Любой другой школьник непременно растерялся бы от такого внимания, но только не Катарина Бишоп: с того самого дня, как девушка переступила порог Колгана, она оставалась для всех загадкой. Кто-то уверял, что она получила внезапно освободившееся место, потому что была дочерью баснословно богатого бизнесмена из Европы, который сделал невероятно щедрый взнос. Ходили даже слухи, что девочка — наследница русских царей из династии Романовых: уж больно необычными у нее были имя, идеальная осанка и невозмутимая манера держаться.
Одни считали ее настоящей героиней, другие — настоящим чудовищем.
У каждого была своя теория на счет Катарины, но никто не знал правды — что на самом деле Кэт выросла в Европе, но вовсе не была богатой наследницей. Что у нее было настоящее яйцо Фаберже — но она не имела отношения к Романовым. Сама Кэт могла распустить о себе еще тысячу разных слухов, но она держала рот на замке. Девушка знала: чему уж точно никто не поверит, так это правде.
— Катарина? — раздался голос секретаря директора. — Суд готов выслушать вас.
Кэт спокойно поднялась и направилась к открытой двери. Но метрах в пяти от кабинета директора, едва сделав первый шаг, девушка услышала, как скрипнули ее туфли, и ощутила неприятное покалывание в ладонях. Каждый нерв в ее теле напрягся при мысли о том, что за последние три месяца она умудрилась превратиться в человека в скрипучих туфлях.
В человека, чьи шаги всегда слышны.
Кэт привыкла, что при входе в помещение нужно оглядеть сразу все его углы. Такую комнату она видела впервые.
Коридор был прямым и длинным, кабинет же имел круглую форму. Его стены были обиты темным деревом, с потолка свешивались тусклые лампы. Кэт поначалу показалось, что она в пещере, — впечатление нарушало только узкое окно, через которое в комнату проник солнечный луч. Внезапно Кэт захотелось протянуть руку и дотронуться до луча. Но тут кто-то откашлялся, по столу с громким звуком покатился карандаш, а туфли девушки снова скрипнули, возвращая ее к реальности.
— Вы можете сесть.
Слова прозвучали из глубины комнаты, и Кэт не сразу поняла, кто их произнес. Голос был незнакомым, как и лица сидевших перед ней людей: двенадцать человек справа были совсем молоды — ученики, такие же, как и сама Катарина (насколько она могла походить на учеников Колгана, конечно). Лица же двенадцати людей по левую сторону от девушки были не так свежи, а их волосы — не так густы. Но, несмотря на разницу в возрасте, все члены Колганского Суда Чести были одеты в идентичные черные мантии и одинаково бесстрастно следили за Кэт, когда она вышла в центр круглого зала.

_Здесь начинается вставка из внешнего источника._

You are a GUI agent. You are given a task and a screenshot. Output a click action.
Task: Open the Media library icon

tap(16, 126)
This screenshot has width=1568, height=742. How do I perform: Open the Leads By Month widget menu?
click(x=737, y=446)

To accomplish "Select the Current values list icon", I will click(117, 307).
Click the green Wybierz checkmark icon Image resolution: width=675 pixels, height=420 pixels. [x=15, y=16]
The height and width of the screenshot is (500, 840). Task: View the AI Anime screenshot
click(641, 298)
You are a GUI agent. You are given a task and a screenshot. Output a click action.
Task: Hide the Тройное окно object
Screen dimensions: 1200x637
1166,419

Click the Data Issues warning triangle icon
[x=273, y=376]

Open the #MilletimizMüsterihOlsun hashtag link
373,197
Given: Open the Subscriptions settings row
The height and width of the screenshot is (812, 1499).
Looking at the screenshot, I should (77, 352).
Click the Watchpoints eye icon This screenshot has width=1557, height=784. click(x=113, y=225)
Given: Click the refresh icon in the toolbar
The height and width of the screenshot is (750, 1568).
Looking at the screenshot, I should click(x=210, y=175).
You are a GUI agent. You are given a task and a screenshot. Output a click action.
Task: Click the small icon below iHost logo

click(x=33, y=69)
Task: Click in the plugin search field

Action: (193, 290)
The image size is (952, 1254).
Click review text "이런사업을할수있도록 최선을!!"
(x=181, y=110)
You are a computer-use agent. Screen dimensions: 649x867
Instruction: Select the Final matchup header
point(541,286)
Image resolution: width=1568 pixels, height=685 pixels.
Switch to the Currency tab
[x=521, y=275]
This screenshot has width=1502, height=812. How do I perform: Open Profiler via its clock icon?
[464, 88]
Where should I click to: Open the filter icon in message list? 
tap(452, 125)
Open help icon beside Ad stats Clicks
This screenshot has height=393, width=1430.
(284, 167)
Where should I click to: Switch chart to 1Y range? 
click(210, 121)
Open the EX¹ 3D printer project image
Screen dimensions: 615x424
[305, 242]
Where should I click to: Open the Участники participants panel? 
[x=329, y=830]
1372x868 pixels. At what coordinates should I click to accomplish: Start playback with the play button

— Присядьте, мисс Бишоп, — произнес директор Франклин со своего места в первом ряду.
В черной мантии он казался еще бледнее, чем обычно. У него были пухлые щеки и прилизанные волосы. Кэт подумала, что в глубине души он наверняка мечтал быть таким же быстрым и спортивным, как его машина. Девушка не смогла сдержать улыбку, представив, как сам директор торчит в фонтане и пускает изо рта струйки воды.